PROBLEMS TO SOLVE ->
[a] Decide whether each statement below agrees with the article on IN.PACT Admiral drug-coated balloon trial results, answering yes or no for each and quoting the deciding words of the article: (i) The five-year Kaplan-Meier estimate of freedom from CD-TLR was 74.5% in the PTA group. (ii) Neither arm had any device or procedure-related deaths through five years. (iii) The results were presented at a conference in Las Vegas.
[b] Continue the article on IN.PACT Admiral drug-coated balloon trial results from the point where it stops.

═════ EXTRACT PROVIDED ═════

The five-year and final results from the pivotal IN.PACT SFA Trial and one-year all-subjects results from the Total IN.PACT Pooled Analysis of the IN.PACT Admiral drug-coated balloon in patients with peripheral arterial disease (PAD) in the superficial femoral (SFA) and popliteal arteries were presented in two late-breaking clinical trial presentations at the Vascular Interventional Advances conference (VIVA; 5–8 November, Las Vegas, USA).

IN.PACT SFA Trial

John Laird, medical director of the Adventist Heart and Vascular Institute and co-principal investigator for the IN.PACT SFA Trial presented the first, five-year clinical outcomes for a commercially available DCB, further demonstrating the durability, safety, and efficacy of IN.PACT Admiral DCB in patients with PAD.

Using time-to-event survival analysis, IN.PACT Admiral DCB continued to outperform the percutaneous transluminal angioplasty (PTA) control arm in freedom from clinically-driven target lesion revascularisation (CD-TLR) over the five-year follow-up period. The Kaplan-Meier estimate was 74.5% in the DCB group versus 65.3% in the PTA group (log-rank p= 0.0196). The data also showed the long-term safety benefits of IN.PACT Admiral, with low rates of major target limb amputation (0.5%) and thrombosis (2.2%) in the IN.PACT Admiral DCB arm, and no device or procedure-related deaths through five years in both the IN.PACT Admiral DCB and PTA arms.

“With the data presented today at VIVA, we continue to see sustained clinical benefit of IN.PACT Admiral with three quarters of DCB patients in the study not requiring a reintervention through five years,” said Laird. “This is truly remarkable considering the complexity and progressive nature of PAD. For these patients, it means we are providing them with a long-term, durable solution that reduces the need for frequent reinterventions, leading to a potential improvement in their quality of life.”

Total IN.PACT Pooled Analysis: All-Subjects

Mehdi Shishehbor, director of the Heart and Vascular Institute, University Hospitals Cleveland Medical Center, presented one-year all-subjects data from the Total IN.PACT Pooled Analysis-the largest collective, independently adjudicated DCB series to-date. The data showed that IN.PACT Admiral DCB demonstrated consistently superior safety and freedom from clinically-driven target lesion revascularisation (CD-TLR) compared to standard PTA alone.

═════ DATASET EXTRACT ═════

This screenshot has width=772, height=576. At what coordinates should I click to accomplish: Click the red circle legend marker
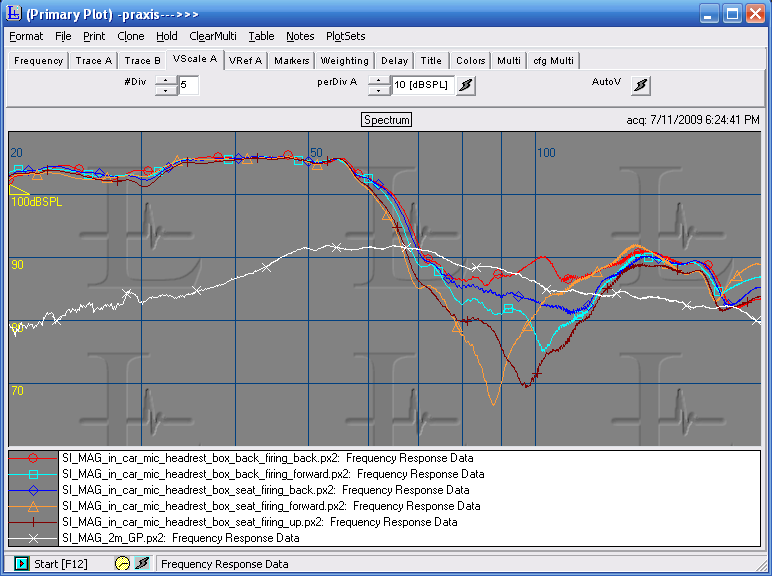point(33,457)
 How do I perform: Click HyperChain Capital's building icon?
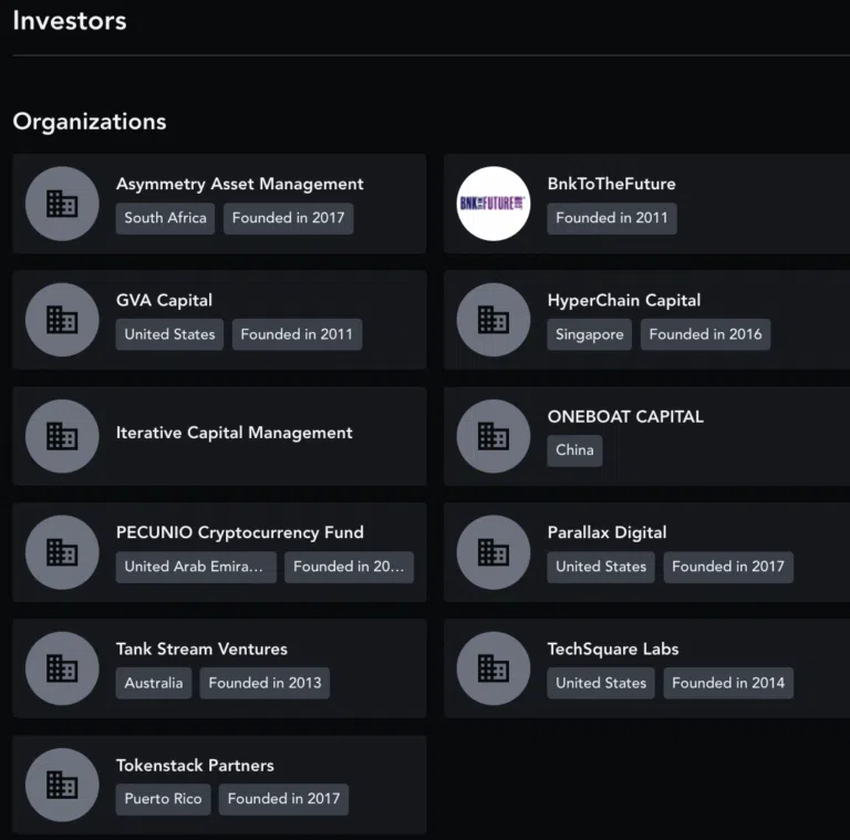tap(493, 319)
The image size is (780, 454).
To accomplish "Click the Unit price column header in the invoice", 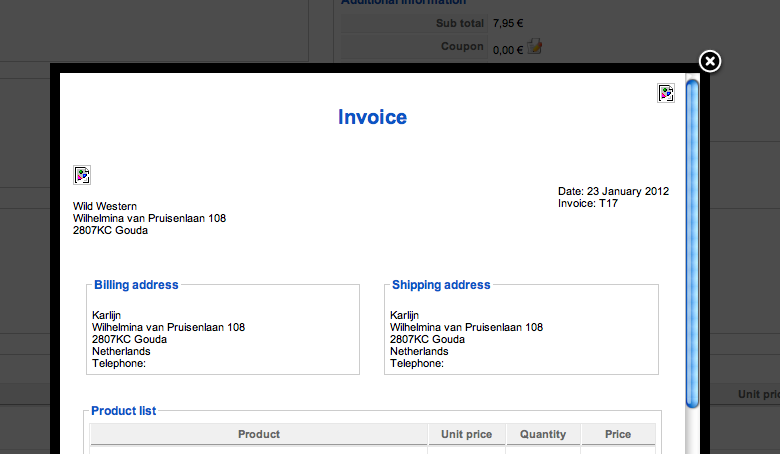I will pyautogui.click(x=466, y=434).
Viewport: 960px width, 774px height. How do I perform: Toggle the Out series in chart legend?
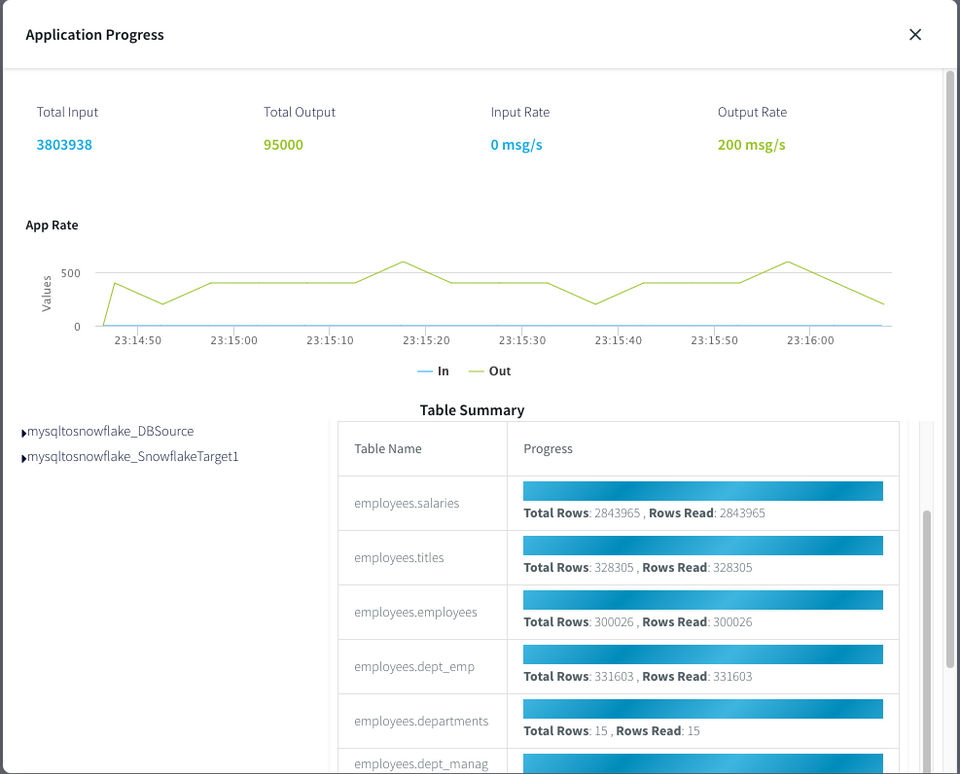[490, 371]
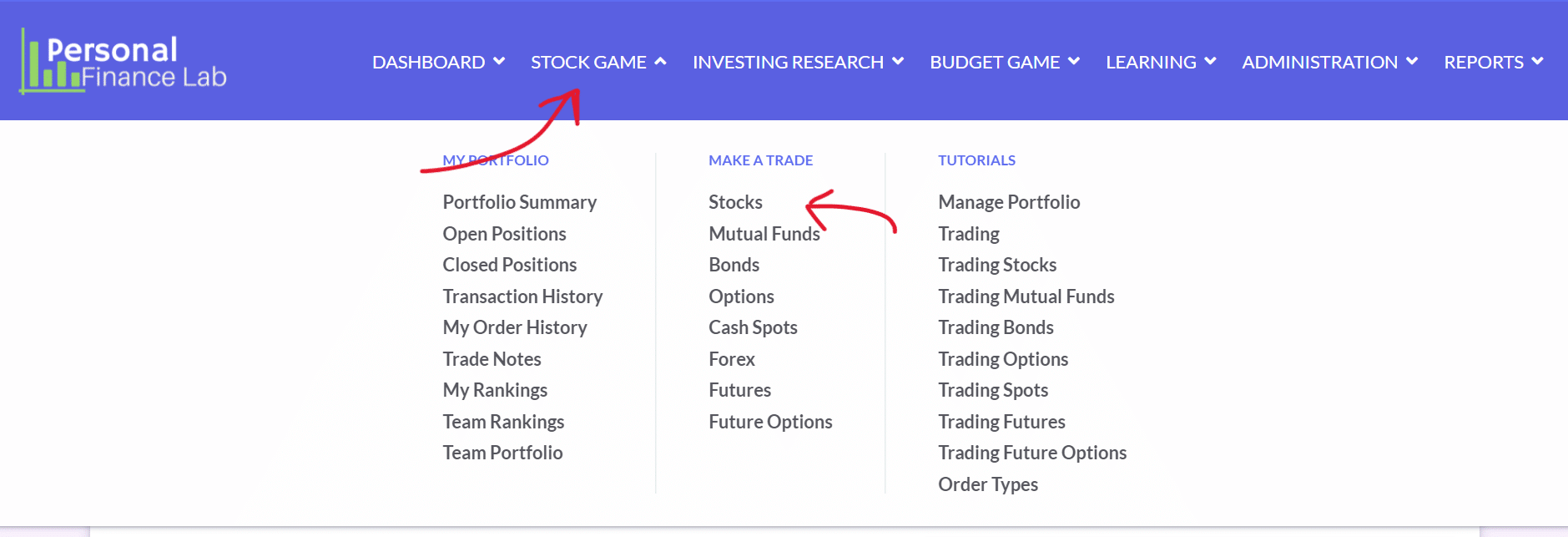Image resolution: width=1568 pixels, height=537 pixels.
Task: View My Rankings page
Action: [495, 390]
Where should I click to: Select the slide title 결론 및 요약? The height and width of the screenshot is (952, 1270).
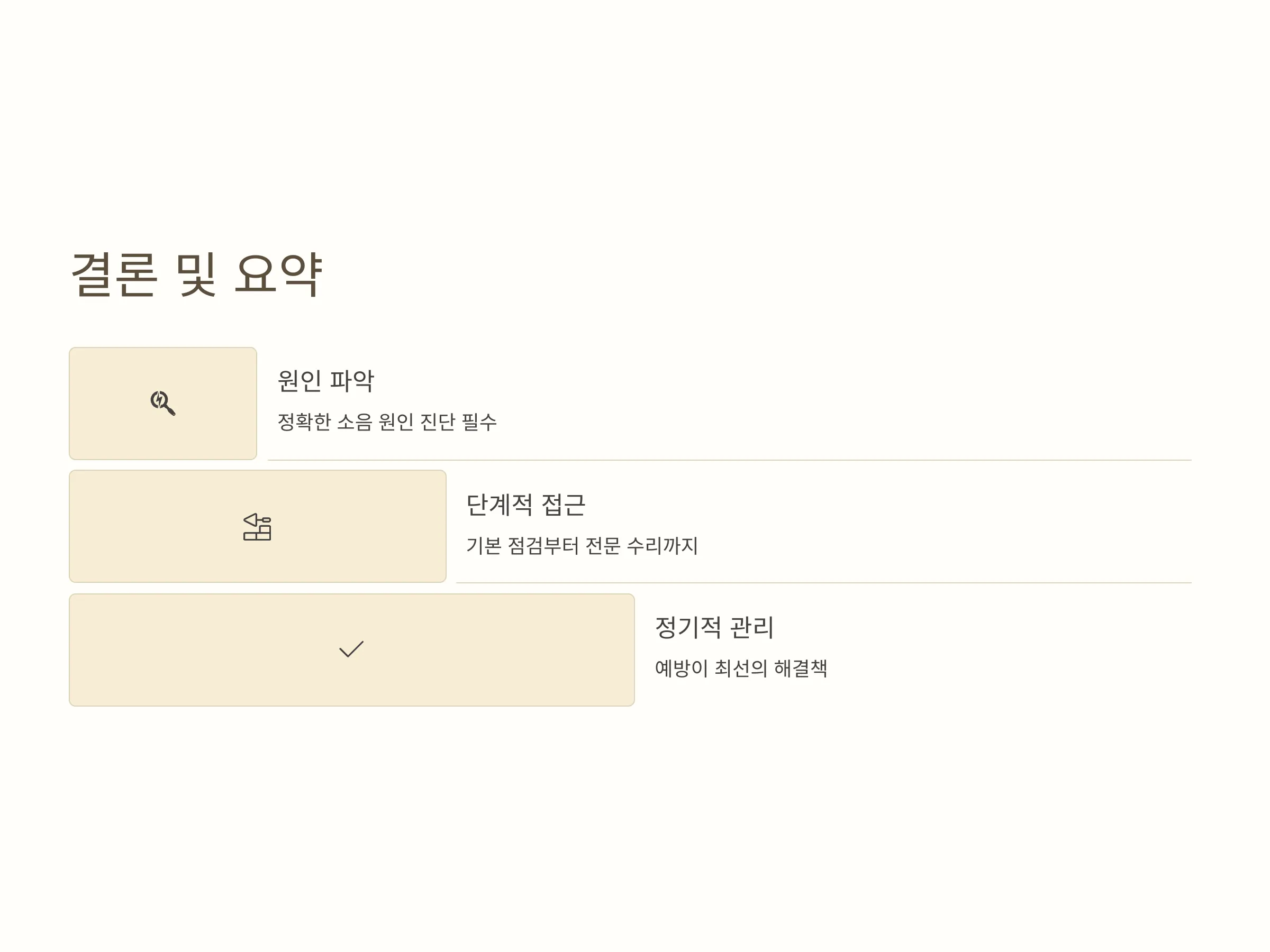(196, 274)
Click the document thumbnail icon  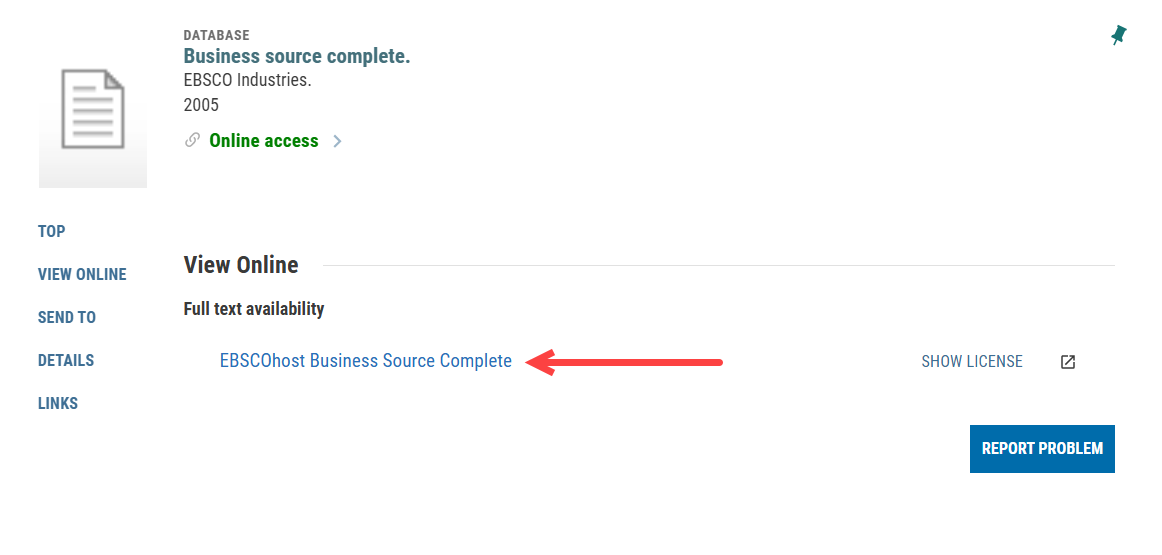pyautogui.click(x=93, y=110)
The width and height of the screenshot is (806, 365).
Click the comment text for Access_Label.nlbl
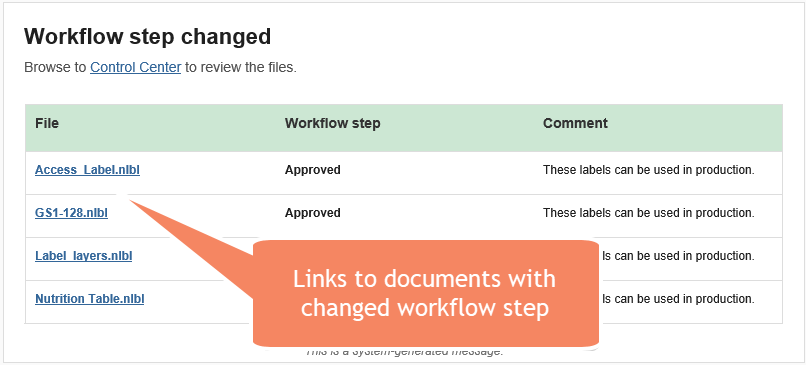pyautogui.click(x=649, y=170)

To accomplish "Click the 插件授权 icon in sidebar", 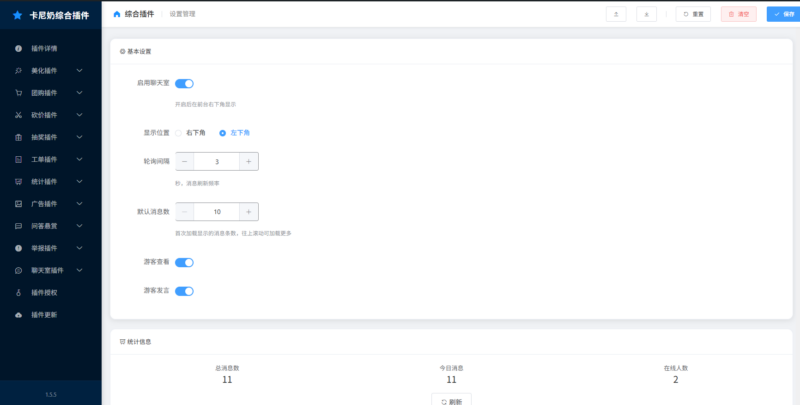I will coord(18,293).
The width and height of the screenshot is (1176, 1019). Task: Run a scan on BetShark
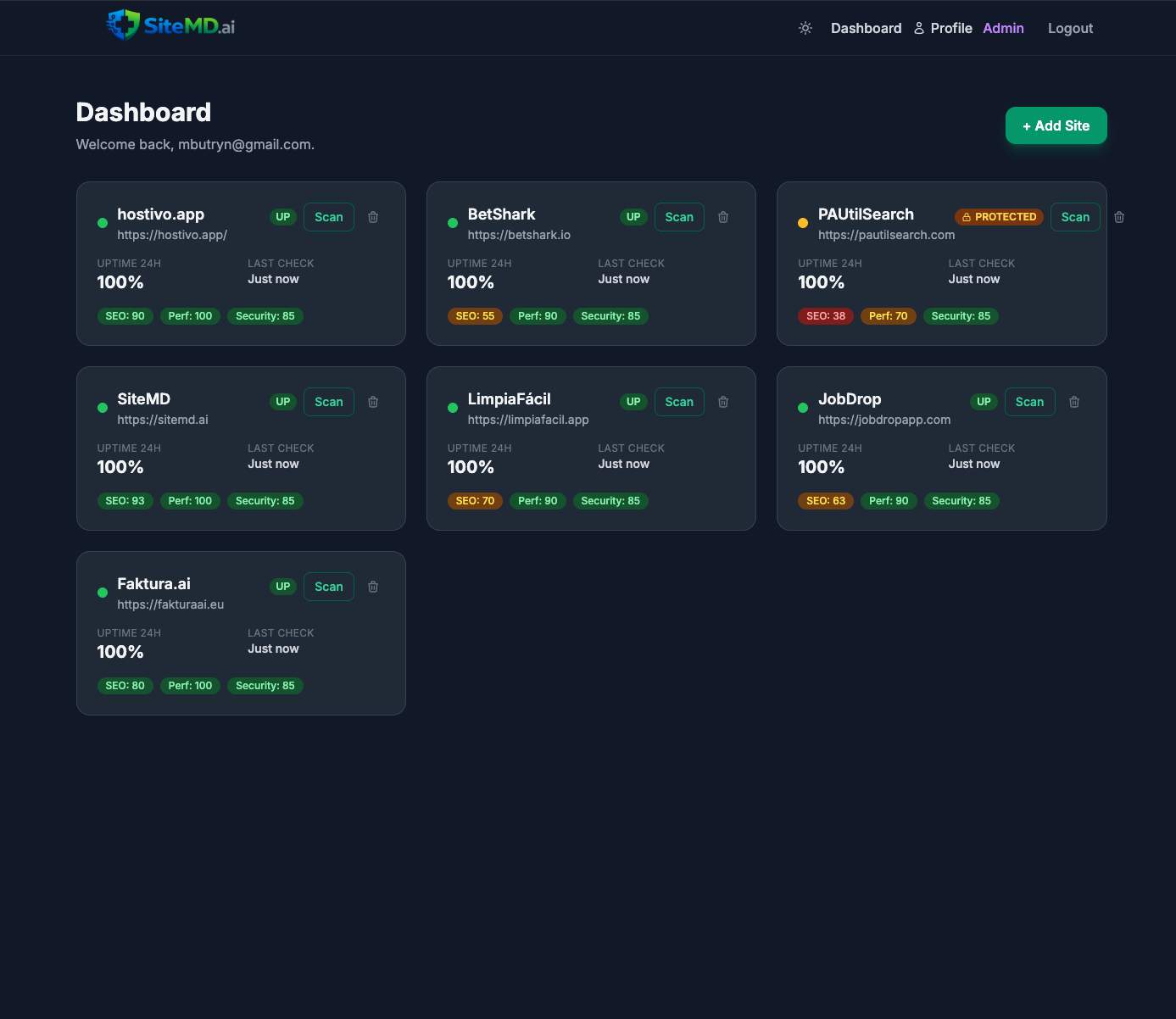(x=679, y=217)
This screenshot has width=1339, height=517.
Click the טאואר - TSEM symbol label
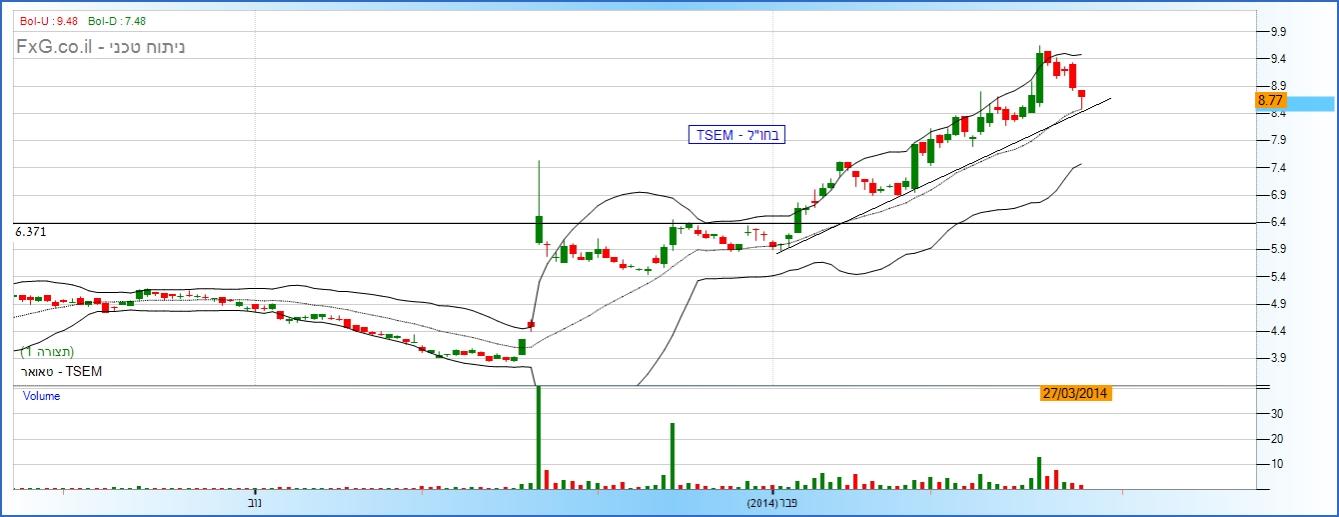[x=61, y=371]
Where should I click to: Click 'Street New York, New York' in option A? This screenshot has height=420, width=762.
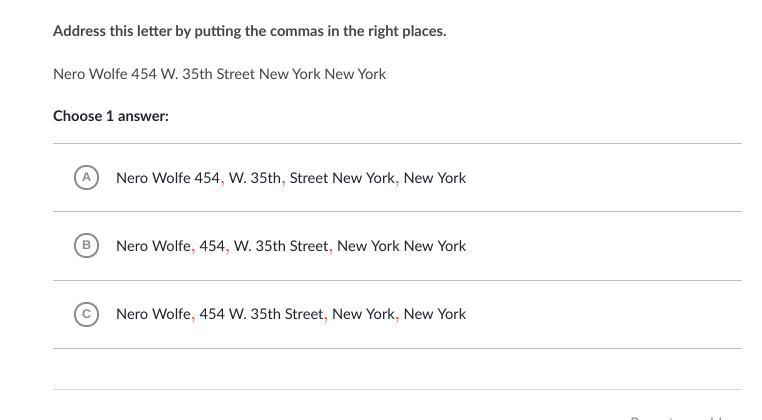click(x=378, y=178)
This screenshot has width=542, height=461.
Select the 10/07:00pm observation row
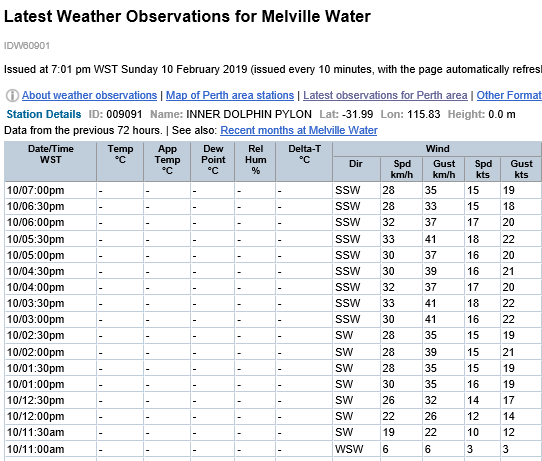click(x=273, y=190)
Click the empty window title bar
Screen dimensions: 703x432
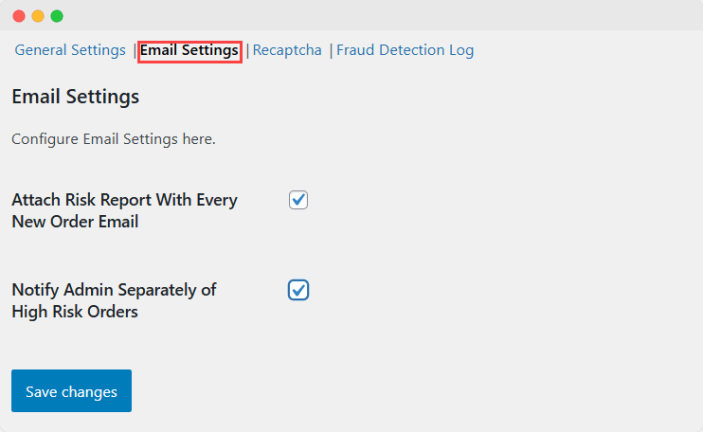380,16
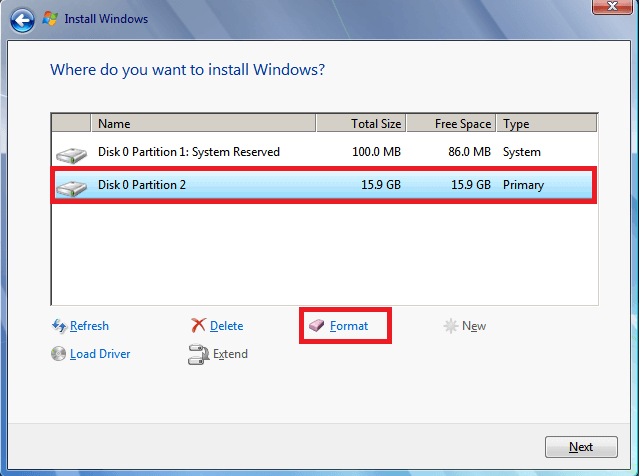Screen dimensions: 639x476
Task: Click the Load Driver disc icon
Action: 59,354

═════

RESPONSES IN ORDER ->
[a]
(i) No: "The Kaplan-Meier estimate was 74.5% in the DCB group versus 65.3% in the PTA group"
(ii) Yes: "no device or procedure-related deaths through five years in both the IN.PACT Admiral DCB and PTA arms"
(iii) Yes: "(VIVA; 5–8 November, Las Vegas, USA)"

[b]
The all-subjects analysis evaluated all 1,837 DCB and 143 PTA patients from across IN.PACT Admiral clinical programmes, including IN.PACT SFA, IN.PACT Global, IN.PACT SFA Japan, and IN.PACT SFA China studies. Results showed that IN.PACT Admiral DCB outperformed the PTA control arm in freedom from CD-TLR with a Kaplan-Meier estimate of 93.8% in the DCB group versus 80.2% in the PTA group (log-rank p<0.001). Additional safety and effectiveness outcomes from the DCB arm also included low rates of thrombosis (2.5%), major target limb amputation (0.2%), and all-cause mortality (3.1%) through one-year in a large PAD patient population.

“With Total IN.PACT, we are able to show that IN.PACT Admiral is the first DCB to demonstrate strong and consistent efficacy in lesions up to 360mm,” said Shishehbor. “The data from the all-subjects analysis also confirm IN.PACT Admiral DCB’s superior safety and freedom from reintervention rate at one year, while offering important information to help enhance treatment decisions. These one-year data, combined with the five-year data also presented today, provide physicians with additional confidence in using IN.PACT Admiral DCB as a primary therapy over PTA.”